Despite this outlook - or because of it - I’ve struggled to create that stability for myself. Every time I think I’ve found the ‘answer’ something new catches my eye. I build things, then tear them down again. I’m always renovating, plotting, launching. And I’ve felt huge guilt about letting myself and my children down.
I wrote about this journey in last week’s Friday Flurry, with an unvarnished history of my career for curious subscribers. I ticked the boxes early - mortgage, career, marriage, kids - only to feel immediately stifled and disappointed.
Imagine my delight this week at listening to this episode of Pulling the Thread with Elise Loehnen, where Bruce Feiler talked about the myth of the ‘non-linear life’. Bruce and Elise talked about how unhelpful - and largely inaccurate - a linear, step-by-step progression through work, life and self is. A few lines stuck, but when Bruce said “We need to stop fetishizing stability and demonising instability,” I hit pause and sat for a minute.

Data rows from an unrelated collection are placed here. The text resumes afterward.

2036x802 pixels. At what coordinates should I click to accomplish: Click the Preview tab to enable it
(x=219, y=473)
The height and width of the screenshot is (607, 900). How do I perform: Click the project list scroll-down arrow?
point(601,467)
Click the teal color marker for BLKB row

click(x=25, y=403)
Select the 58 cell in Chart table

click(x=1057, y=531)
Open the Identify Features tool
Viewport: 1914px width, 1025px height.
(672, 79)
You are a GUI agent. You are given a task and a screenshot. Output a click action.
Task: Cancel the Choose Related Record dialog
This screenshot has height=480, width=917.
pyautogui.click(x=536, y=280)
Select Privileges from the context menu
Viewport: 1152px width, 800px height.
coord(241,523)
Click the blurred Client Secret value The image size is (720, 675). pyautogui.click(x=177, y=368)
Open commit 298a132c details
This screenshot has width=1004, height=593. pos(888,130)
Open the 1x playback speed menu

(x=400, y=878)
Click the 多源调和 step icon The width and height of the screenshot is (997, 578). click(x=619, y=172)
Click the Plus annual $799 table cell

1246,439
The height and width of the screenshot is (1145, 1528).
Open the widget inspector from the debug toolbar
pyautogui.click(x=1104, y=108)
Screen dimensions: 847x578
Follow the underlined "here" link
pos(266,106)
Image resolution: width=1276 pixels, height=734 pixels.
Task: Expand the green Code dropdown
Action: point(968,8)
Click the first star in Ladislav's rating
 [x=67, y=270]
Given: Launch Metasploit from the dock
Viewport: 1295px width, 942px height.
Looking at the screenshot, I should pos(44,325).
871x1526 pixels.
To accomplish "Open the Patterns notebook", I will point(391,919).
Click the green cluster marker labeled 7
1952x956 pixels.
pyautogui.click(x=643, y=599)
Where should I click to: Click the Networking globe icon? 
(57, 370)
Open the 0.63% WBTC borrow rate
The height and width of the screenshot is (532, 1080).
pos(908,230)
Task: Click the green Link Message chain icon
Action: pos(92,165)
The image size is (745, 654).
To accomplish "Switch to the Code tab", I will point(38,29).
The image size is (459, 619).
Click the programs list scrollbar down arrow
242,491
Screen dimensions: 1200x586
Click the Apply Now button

Many people I talk to are apologetic or mildly embarrassed about their career history, telling me their CV isn’t “normal”. Making a career choice at 20 and sticking with it for the rest of your life is a very specific and largely unattainable idea, that’s only been possible to a narrow kind of person (white, middle-class men with free domestic labour) throughout history.
Feiler’s research reveals that people experience ‘workquakes’ every 2.5 years on average—that’s 20 times in their working lives. While some of those shifts are driven by workplaces, 55% of them are born of changes in your life. Care responsibilities, life stages, family dynamics and personal growth have always catalysed change - that’s the real normal.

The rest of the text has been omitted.